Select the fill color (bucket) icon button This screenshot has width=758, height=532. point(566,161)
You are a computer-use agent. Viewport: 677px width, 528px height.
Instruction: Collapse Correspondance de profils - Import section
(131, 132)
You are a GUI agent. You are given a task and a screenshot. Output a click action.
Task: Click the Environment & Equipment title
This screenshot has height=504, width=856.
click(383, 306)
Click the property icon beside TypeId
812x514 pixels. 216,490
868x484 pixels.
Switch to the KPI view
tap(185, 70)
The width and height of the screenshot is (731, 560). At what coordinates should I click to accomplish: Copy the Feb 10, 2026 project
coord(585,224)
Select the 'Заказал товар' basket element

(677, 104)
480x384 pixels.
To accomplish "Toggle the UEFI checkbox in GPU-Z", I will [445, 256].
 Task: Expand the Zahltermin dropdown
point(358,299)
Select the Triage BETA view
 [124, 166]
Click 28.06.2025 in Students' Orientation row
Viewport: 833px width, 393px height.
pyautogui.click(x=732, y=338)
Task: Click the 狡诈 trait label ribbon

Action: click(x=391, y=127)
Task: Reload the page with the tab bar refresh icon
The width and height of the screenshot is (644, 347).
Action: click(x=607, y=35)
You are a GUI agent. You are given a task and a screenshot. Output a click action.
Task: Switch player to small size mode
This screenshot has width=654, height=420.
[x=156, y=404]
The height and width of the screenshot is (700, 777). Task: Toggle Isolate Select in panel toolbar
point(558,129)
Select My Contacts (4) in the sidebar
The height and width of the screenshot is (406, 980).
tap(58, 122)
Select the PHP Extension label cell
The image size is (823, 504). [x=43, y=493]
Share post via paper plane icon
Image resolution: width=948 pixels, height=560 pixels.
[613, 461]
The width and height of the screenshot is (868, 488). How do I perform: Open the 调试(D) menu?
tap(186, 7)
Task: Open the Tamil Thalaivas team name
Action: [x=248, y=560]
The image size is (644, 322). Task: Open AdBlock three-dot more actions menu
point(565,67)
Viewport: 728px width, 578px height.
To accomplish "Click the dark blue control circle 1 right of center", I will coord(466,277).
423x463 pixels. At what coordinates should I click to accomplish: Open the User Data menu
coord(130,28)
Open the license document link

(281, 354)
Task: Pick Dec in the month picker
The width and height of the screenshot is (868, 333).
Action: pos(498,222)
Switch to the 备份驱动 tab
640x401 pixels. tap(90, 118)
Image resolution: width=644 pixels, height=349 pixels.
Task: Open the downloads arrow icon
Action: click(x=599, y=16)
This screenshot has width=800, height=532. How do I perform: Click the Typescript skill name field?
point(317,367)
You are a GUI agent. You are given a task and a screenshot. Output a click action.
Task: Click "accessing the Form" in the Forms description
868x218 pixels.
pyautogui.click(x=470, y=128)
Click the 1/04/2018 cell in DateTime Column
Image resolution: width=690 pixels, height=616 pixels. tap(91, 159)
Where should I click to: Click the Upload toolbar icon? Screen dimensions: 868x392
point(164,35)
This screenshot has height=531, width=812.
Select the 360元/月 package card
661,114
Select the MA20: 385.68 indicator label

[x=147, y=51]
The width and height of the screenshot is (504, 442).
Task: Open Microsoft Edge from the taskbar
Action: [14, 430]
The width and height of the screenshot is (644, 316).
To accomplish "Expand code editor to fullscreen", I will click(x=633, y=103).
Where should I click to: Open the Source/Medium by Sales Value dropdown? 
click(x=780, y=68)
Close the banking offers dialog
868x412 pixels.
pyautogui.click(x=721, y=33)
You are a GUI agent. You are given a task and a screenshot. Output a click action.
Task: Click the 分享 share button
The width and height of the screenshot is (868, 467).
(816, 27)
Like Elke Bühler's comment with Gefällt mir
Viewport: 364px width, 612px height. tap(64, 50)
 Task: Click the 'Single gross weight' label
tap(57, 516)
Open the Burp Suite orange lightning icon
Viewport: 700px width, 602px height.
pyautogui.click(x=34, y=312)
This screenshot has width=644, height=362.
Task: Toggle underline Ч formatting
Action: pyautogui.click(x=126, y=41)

----

Prompt |
Repeat the whole listing, keeping every word exact.

Written answer |
Select the fill color (bucket) icon button This screenshot has width=758, height=532. point(566,161)
You are a computer-use agent. Viewport: 677px width, 528px height.
Instruction: Collapse Correspondance de profils - Import section
(131, 132)
You are a GUI agent. You are given a task and a screenshot. Output a click action.
Task: Click the Environment & Equipment title
This screenshot has height=504, width=856.
click(383, 306)
Click the property icon beside TypeId
812x514 pixels. 216,490
868x484 pixels.
Switch to the KPI view
tap(185, 70)
The width and height of the screenshot is (731, 560). At what coordinates should I click to accomplish: Copy the Feb 10, 2026 project
coord(585,224)
Select the 'Заказал товар' basket element

(677, 104)
480x384 pixels.
To accomplish "Toggle the UEFI checkbox in GPU-Z", I will [445, 256].
 Task: Expand the Zahltermin dropdown
point(358,299)
Select the Triage BETA view
 [124, 166]
Click 28.06.2025 in Students' Orientation row
Viewport: 833px width, 393px height.
pyautogui.click(x=732, y=338)
Task: Click the 狡诈 trait label ribbon

Action: click(x=391, y=127)
Task: Reload the page with the tab bar refresh icon
The width and height of the screenshot is (644, 347).
Action: click(x=607, y=35)
You are a GUI agent. You are given a task and a screenshot. Output a click action.
Task: Switch player to small size mode
This screenshot has width=654, height=420.
[x=156, y=404]
The height and width of the screenshot is (700, 777). Task: Toggle Isolate Select in panel toolbar
point(558,129)
Select My Contacts (4) in the sidebar
The height and width of the screenshot is (406, 980).
tap(58, 122)
Select the PHP Extension label cell
The image size is (823, 504). [x=43, y=493]
Share post via paper plane icon
Image resolution: width=948 pixels, height=560 pixels.
[613, 461]
The width and height of the screenshot is (868, 488). How do I perform: Open the 调试(D) menu?
tap(186, 7)
Task: Open the Tamil Thalaivas team name
Action: [x=248, y=560]
The image size is (644, 322). Task: Open AdBlock three-dot more actions menu
point(565,67)
Viewport: 728px width, 578px height.
To accomplish "Click the dark blue control circle 1 right of center", I will coord(466,277).
423x463 pixels. At what coordinates should I click to accomplish: Open the User Data menu
coord(130,28)
Open the license document link

(281, 354)
Task: Pick Dec in the month picker
The width and height of the screenshot is (868, 333).
Action: pos(498,222)
Switch to the 备份驱动 tab
640x401 pixels. tap(90, 118)
Image resolution: width=644 pixels, height=349 pixels.
Task: Open the downloads arrow icon
Action: click(x=599, y=16)
This screenshot has width=800, height=532. How do I perform: Click the Typescript skill name field?
point(317,367)
You are a GUI agent. You are given a task and a screenshot. Output a click action.
Task: Click "accessing the Form" in the Forms description
868x218 pixels.
pyautogui.click(x=470, y=128)
Click the 1/04/2018 cell in DateTime Column
Image resolution: width=690 pixels, height=616 pixels. tap(91, 159)
Where should I click to: Click the Upload toolbar icon? Screen dimensions: 868x392
point(164,35)
This screenshot has height=531, width=812.
Select the 360元/月 package card
661,114
Select the MA20: 385.68 indicator label

[x=147, y=51]
The width and height of the screenshot is (504, 442).
Task: Open Microsoft Edge from the taskbar
Action: [14, 430]
The width and height of the screenshot is (644, 316).
To accomplish "Expand code editor to fullscreen", I will click(x=633, y=103).
Where should I click to: Open the Source/Medium by Sales Value dropdown? 
click(x=780, y=68)
Close the banking offers dialog
868x412 pixels.
pyautogui.click(x=721, y=33)
You are a GUI agent. You are given a task and a screenshot. Output a click action.
Task: Click the 分享 share button
The width and height of the screenshot is (868, 467).
(816, 27)
Like Elke Bühler's comment with Gefällt mir
Viewport: 364px width, 612px height. tap(64, 50)
 Task: Click the 'Single gross weight' label
tap(57, 516)
Open the Burp Suite orange lightning icon
Viewport: 700px width, 602px height.
pyautogui.click(x=34, y=312)
This screenshot has width=644, height=362.
Task: Toggle underline Ч formatting
Action: pyautogui.click(x=126, y=41)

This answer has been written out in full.